▶ _WORK INSTRUCTION_: Exactly the lines from the one containing "Instruction: Open the Ownership tab" through the end of the data, and nothing more, should be retyped; pictures stay out.

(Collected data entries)
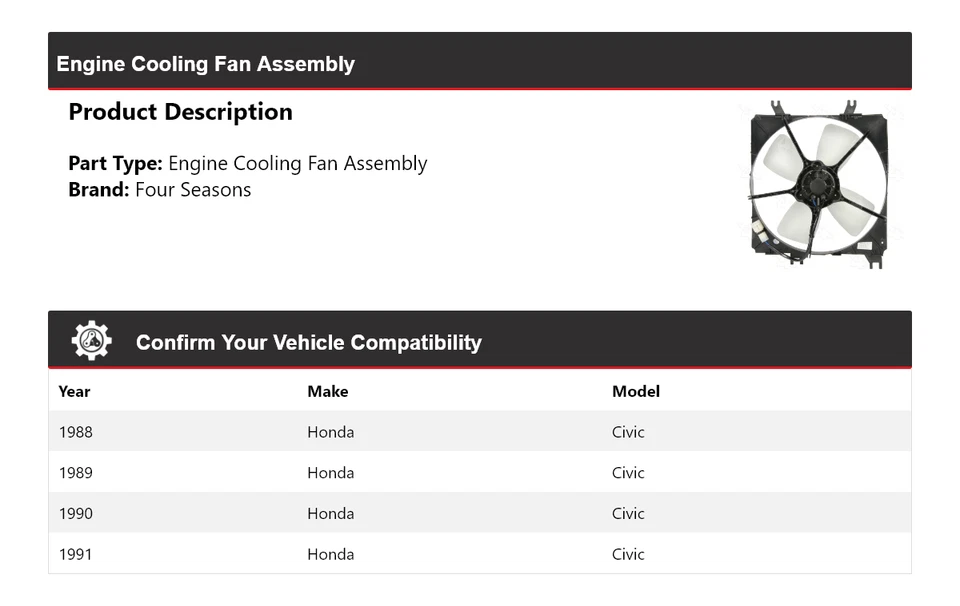Click the 1988 year row cell
This screenshot has width=960, height=606.
pos(75,432)
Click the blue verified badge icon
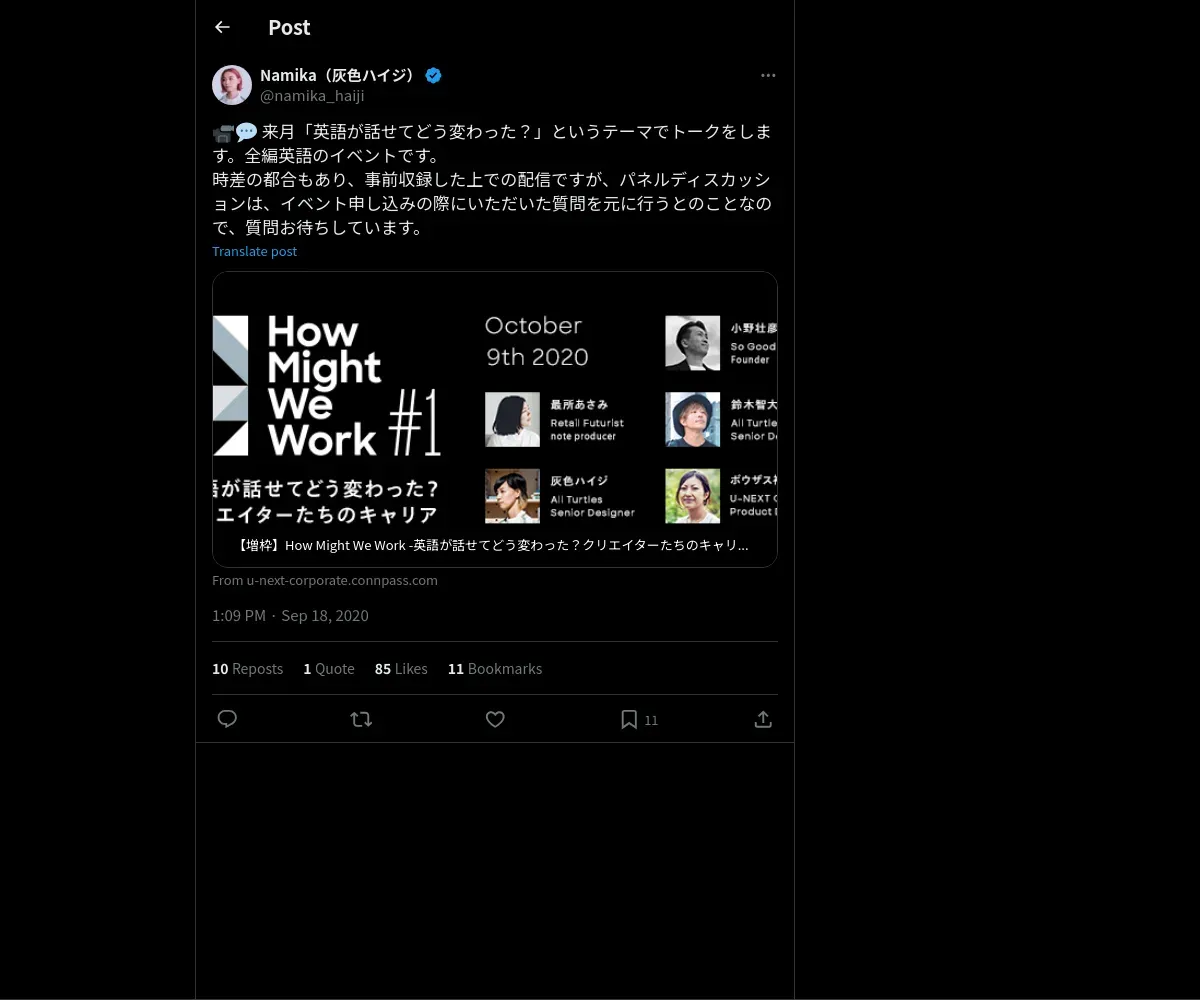1200x1000 pixels. 433,75
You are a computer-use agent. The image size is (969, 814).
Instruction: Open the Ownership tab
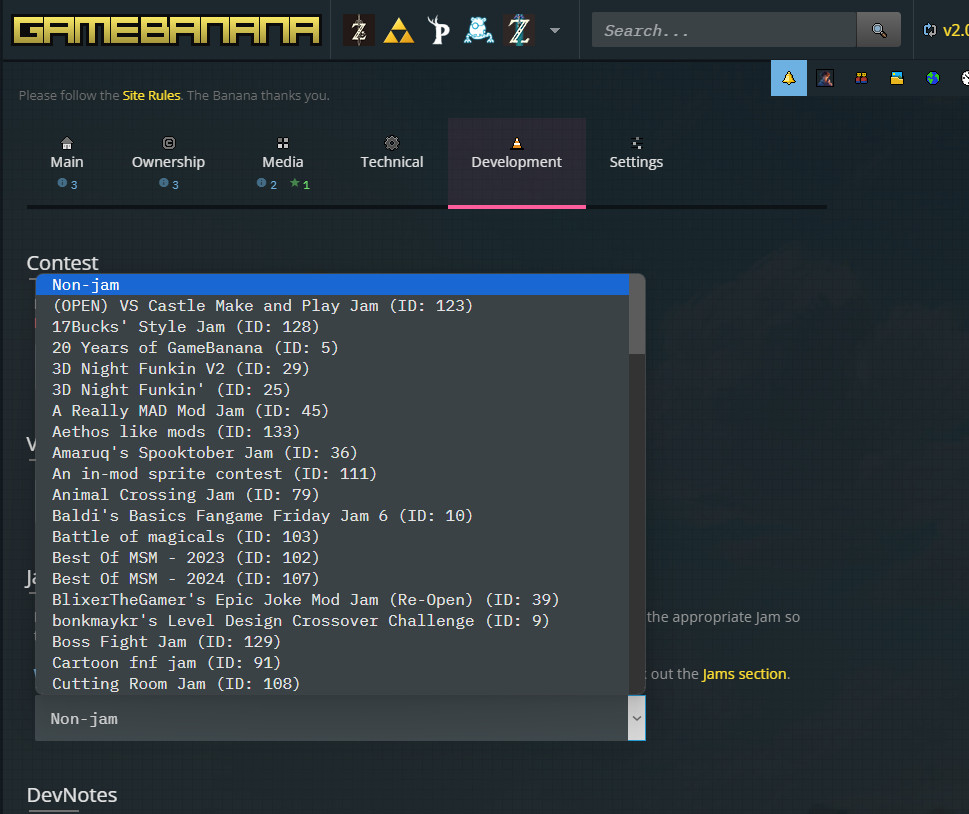[x=168, y=162]
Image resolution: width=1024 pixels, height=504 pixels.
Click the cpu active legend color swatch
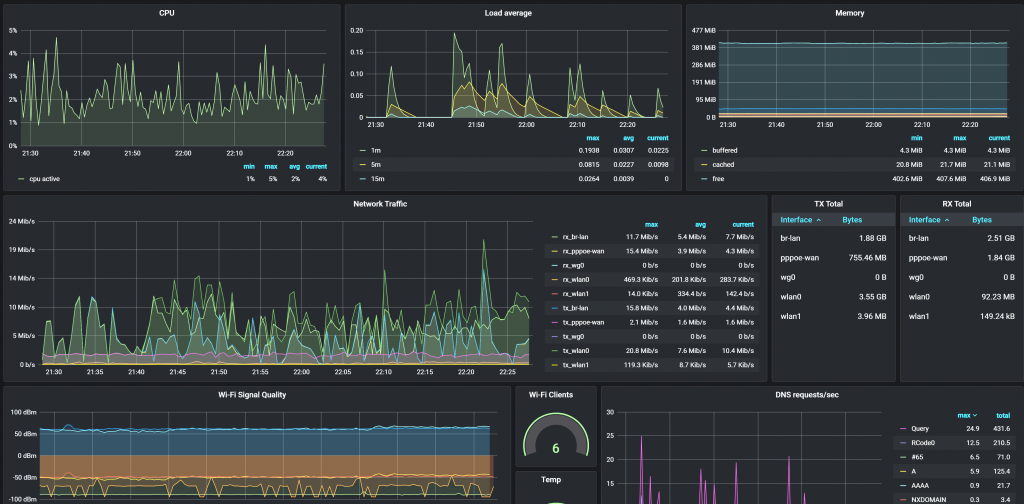click(22, 179)
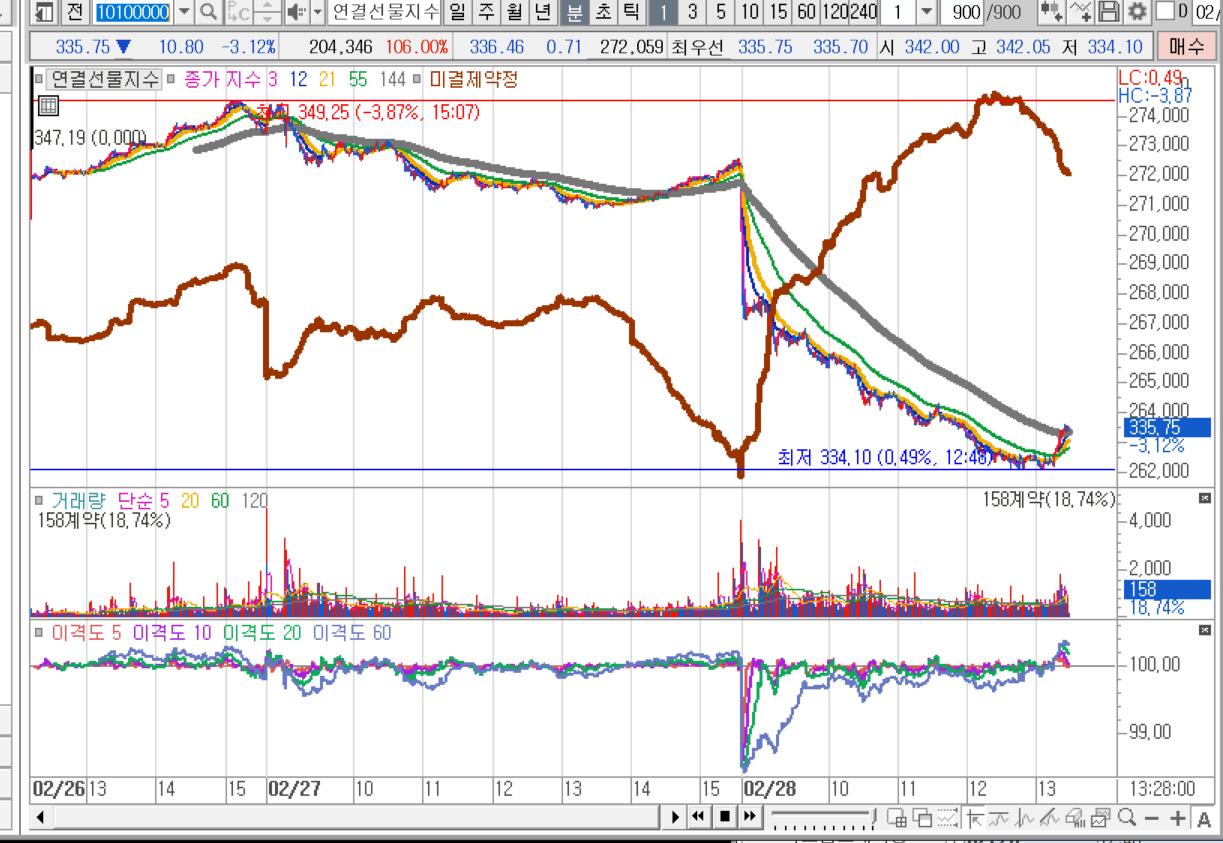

▶ _RESULT OF THIS TASK_:
Instruction: Open the Ownership tab
[x=168, y=162]
Image resolution: width=1024 pixels, height=504 pixels.
Click the cpu active legend color swatch
click(22, 179)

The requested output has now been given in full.